Step 6: In a small bowl, mix together ketchup, barbecue sauce, and maple syrup to make a glaze. Brush the glaze over the top of the mixture.
Step 7: Bake the loaf in the oven at 350ºF for about 30 minutes.
Enjoy this vegan lentil loaf at your next Thanksgiving, Christmas, or Easter dinner.
Your holiday dinner guests will be raving about the delicious flavor of this vegan meatloaf and asking for the recipe.
Or make this vegan lentil loaf for dinner any night of the week. It's hearty, delicious, and uses simple pantry staples.
And, the leftovers are great for a quick and easy lunch. You can even use a few slices on a sandwich.
To store leftovers
Cover any leftovers with plastic wrap or foil. Store in the refrigerator for up to 4 days.
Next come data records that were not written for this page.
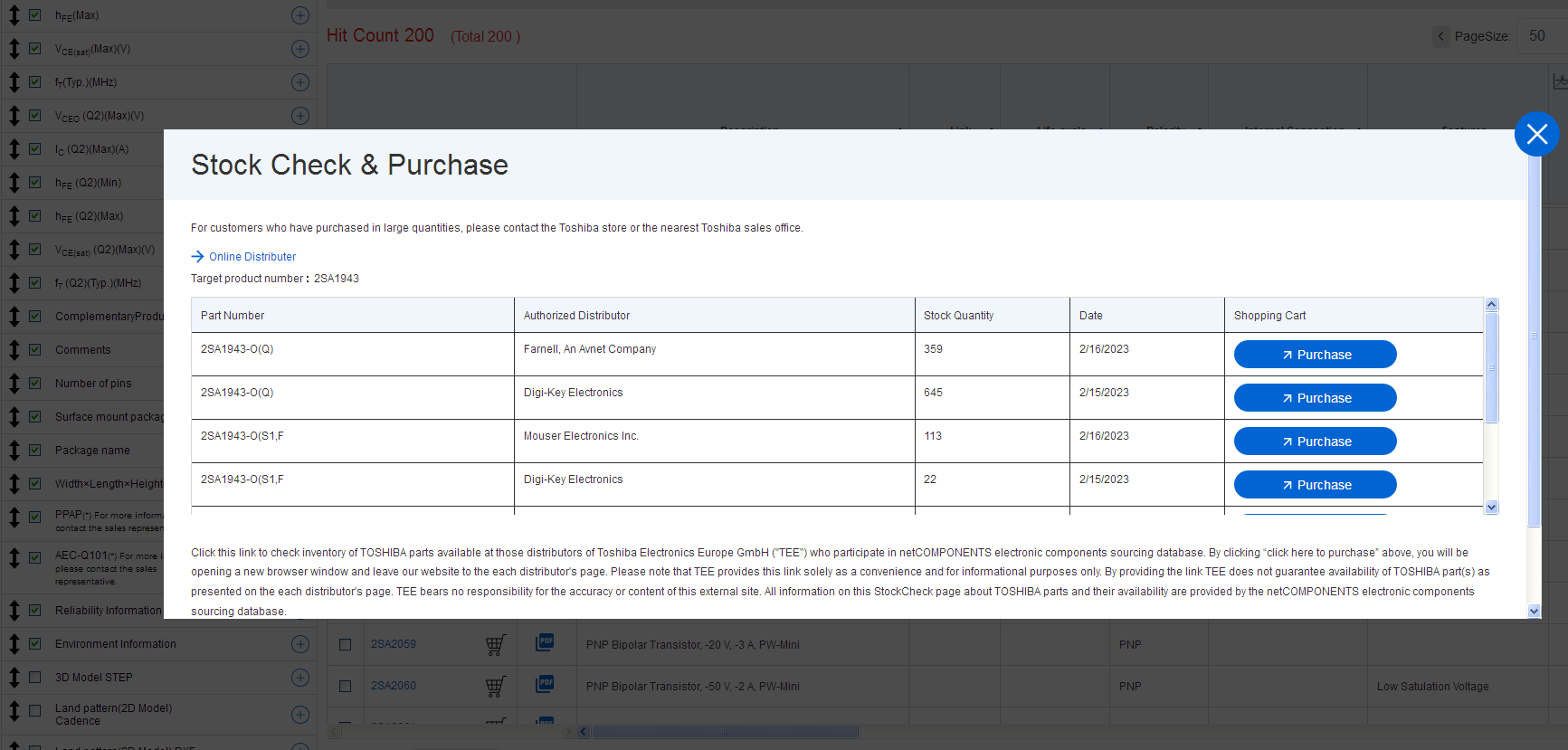Click the plus icon for Environment Information

pos(300,644)
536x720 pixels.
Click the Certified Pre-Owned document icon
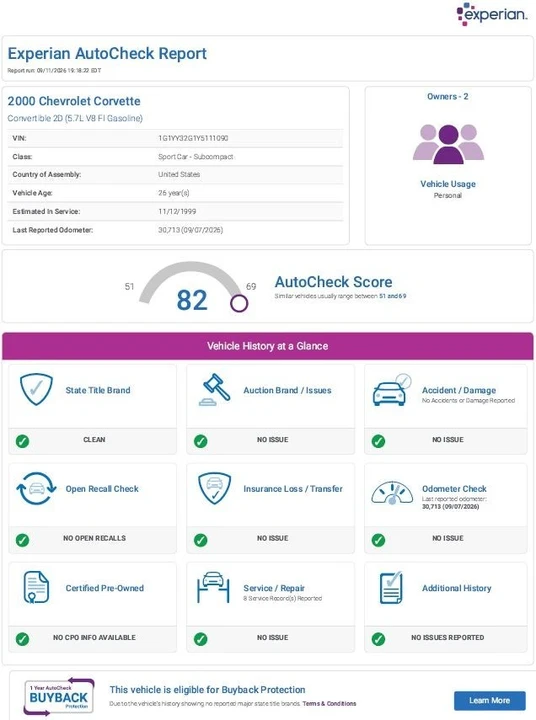coord(36,587)
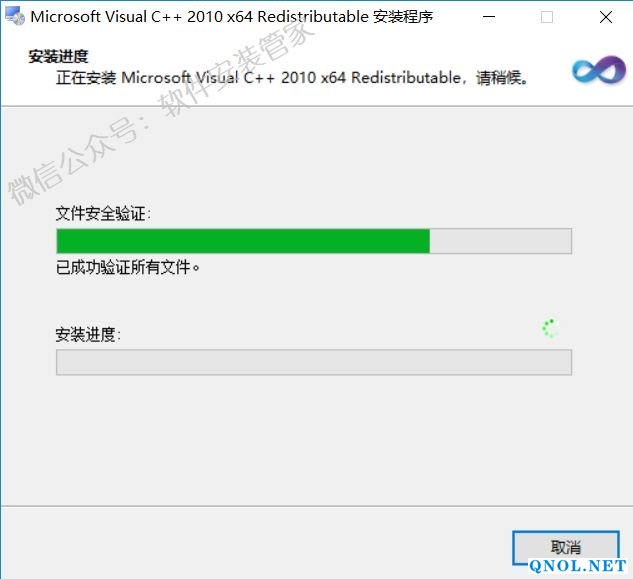The image size is (633, 579).
Task: Click the 文件安全验证 label
Action: 103,213
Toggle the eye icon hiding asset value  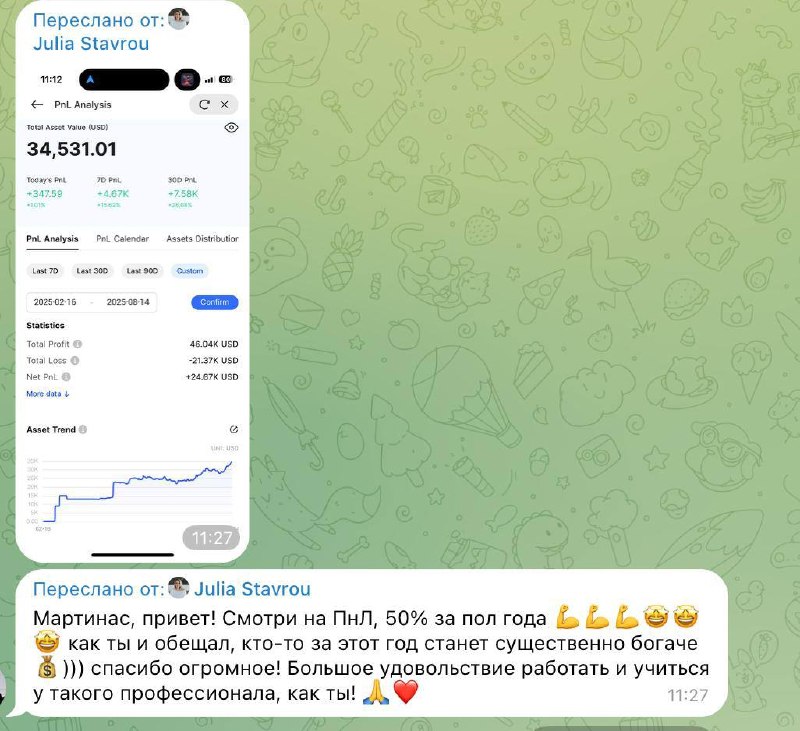click(231, 128)
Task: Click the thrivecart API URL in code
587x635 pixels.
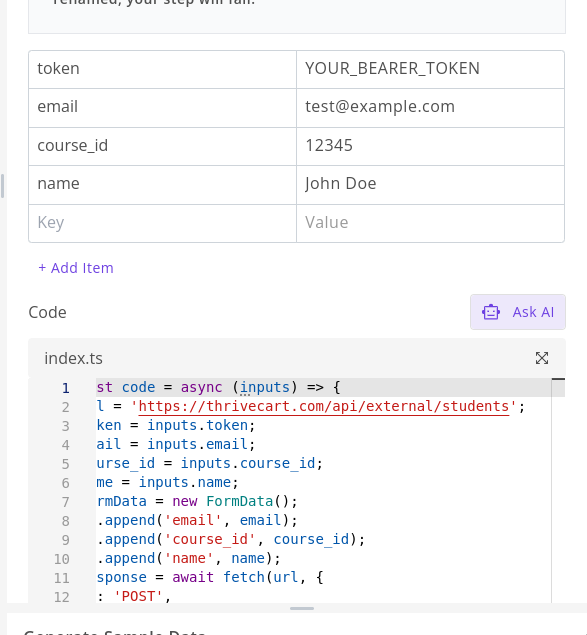Action: pos(323,406)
To freeze: Allow the vegan meatloaf to cool completely then cut it into slices. Place a piece of parchment paper between each slice. Store them in an airtight container or ziplock bag in the freezer for up to 2-3 months.
To reheat: This recipe is best reheated in the toaster oven or conventional oven at 300ºF for 5-8 minutes (15-25 minutes if frozen) or until heated through. You can reheat the remaining loaf or just a few slices. It can also be microwaved.
Sure! You will use about 1 and ⅓ cups of canned lentils. Don’t forget to drain and rinse them. And remember to make sure the lentils are drained well. You want to avoid extra moisture/liquid.
Yes! Make the loaf up to step 5 in the instructions above. The lentil mixture should be firmly packed into the baking dish.
Now cover the loaf with plastic wrap so it is completely touching the mixture. Then place a piece of foil over the dish and store it in the fridge until you're ready to heat.
When you're ready, add the glaze to the top and cook per the instructions in the recipe card. It may need to cook a little longer if it is being heated up cold from the fridge.
- An 8x4-inch loaf pan is a perfect size for this recipe.
- If you like a little extra glaze for dipping, simply double the recipe. Serve the extra glaze on the side or slather it on top of the vegan loaf after cooking.
- When cooking the lentils, be sure to cook down the liquid all the way. Any excess moisture can cause a mushy loaf.
- Don’t over-mash the lentils. You want some whole lentils for texture.
- Lay a sheet of parchment paper across the bottom and over the sides of the loaf pan. The lentil loaf can easily be removed from the pan by lifting it out with the side flaps. (see the flaps in steps 5-6 above)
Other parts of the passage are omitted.